6.Under the Mental Health Act, the function of approving practitioners under section 12, and clinicians under section 145, is vested in the Secretary of State(1). Regulations(2) (in the case of practitioners) and Directions(3) (in the case of approved clinicians) allow for the approval functions to be carried out by Strategic Health Authorities (SHAs).

7.SHAs have no legal power to delegate the exercise of the approval functions to NHS trusts or NHS foundation trusts. In spite of this, four SHAs (North East, Yorkshire and Humber, West Midlands and East Midlands) delegated the exercise of the approval functions to trusts providing mental health services. This meant that these trusts granted approvals but had no legal power to do so. The SHAs have recently rectified the position for all future approvals.

Territorial Extent

8.The Act extends to the whole of the United Kingdom.

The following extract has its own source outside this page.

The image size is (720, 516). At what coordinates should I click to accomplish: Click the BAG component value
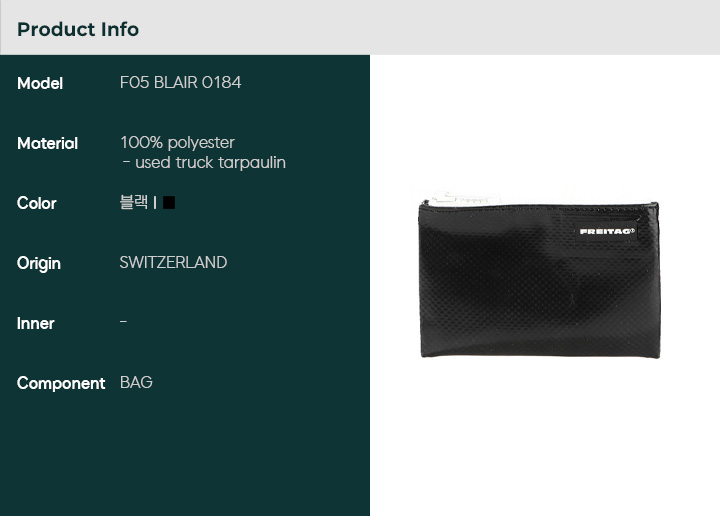click(x=136, y=382)
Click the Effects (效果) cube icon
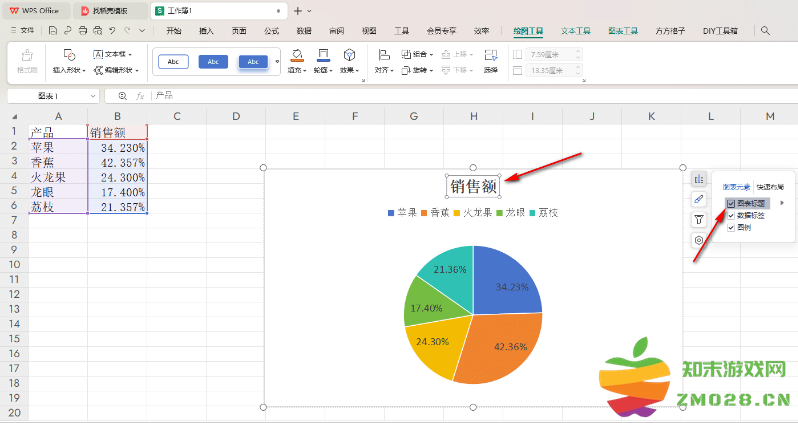Image resolution: width=798 pixels, height=423 pixels. [349, 57]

COMMENTARY ON THE SECTIONS

Section 1 - Authorisation of approvals given before this Act

9.Section 1 operates to give any person (which includes a body such as an NHS trust or NHS foundation trust) retrospective power under the Mental Health Act 1983 to approve a registered medical practitioner for the purposes of section 12 and to approve a clinician under section 145, where the approval was given before the Mental Health (Approval Functions) Act 2012 obtained Royal Assent. This means that bodies to which an SHA had no power to delegate these approval functions will be treated as if they had always had the power to give approvals for the purposes of section 12 and to approve persons as approved clinicians under section 145. The Act only has effect in relation to any approval given before Royal Assent (and so does not affect what SHAs or any other bodies can do in the future).

Section 2 - Commencement, extent and short title

10.Subsection (1) provides for the Act to come into force on Royal Assent. The Act operates only on approvals given before this date.

11.Subsection (2) provides for the Act to extend to the whole of the United Kingdom. Although the approvals to which section 1 relates were given in cases involving patients in England or Wales, it is possible that a patient detained in England or Wales might be transferred to Scotland or Northern Ireland for detention there. By providing that the retrospective validation extends to Scotland and Northern Ireland, the Act removes any doubt about the validity of the detention in Scotland or Northern Ireland.

Commencement

12.The Act came into force on 31 October 2012, the date of Royal Assent.

Hansard References

13.The following table sets out the dates and Hansard references for each stage of the Act’s passage through Parliament.

StageDate
House of CommonsHansard reference
IntroductionOctober 2012Vol. 552 Col 173
Second Reading30 October 2012Vol. 552  Col 180-203
Committee30 October 2012Vol. 552  Col 204-209
Third Reading30 October 2012Vol. 552 Col 209
House of Lords
Introduction30 October 2012Vol.740 Col 587
Second Reading31 October 2012Vol.740 Col 628-642
Third Reading31 October 2012Vol.740 Col 642
Royal Assent31 October 2012House of Commons Hansard  Vol. 552 Col 346
House of Lords Hansard Vol. 740 Col 642
1

In relation to Wales, Welsh Ministers approve “approved clinicians”.

2

The National Health Service (Functions of Strategic Health Authorities and Primary Care Trusts and Administration Arrangements) (England) Regulations 2002 (SI 2002/2375).

3

Mental Health Act 1983 Approved Clinicians (General) Directions 2008.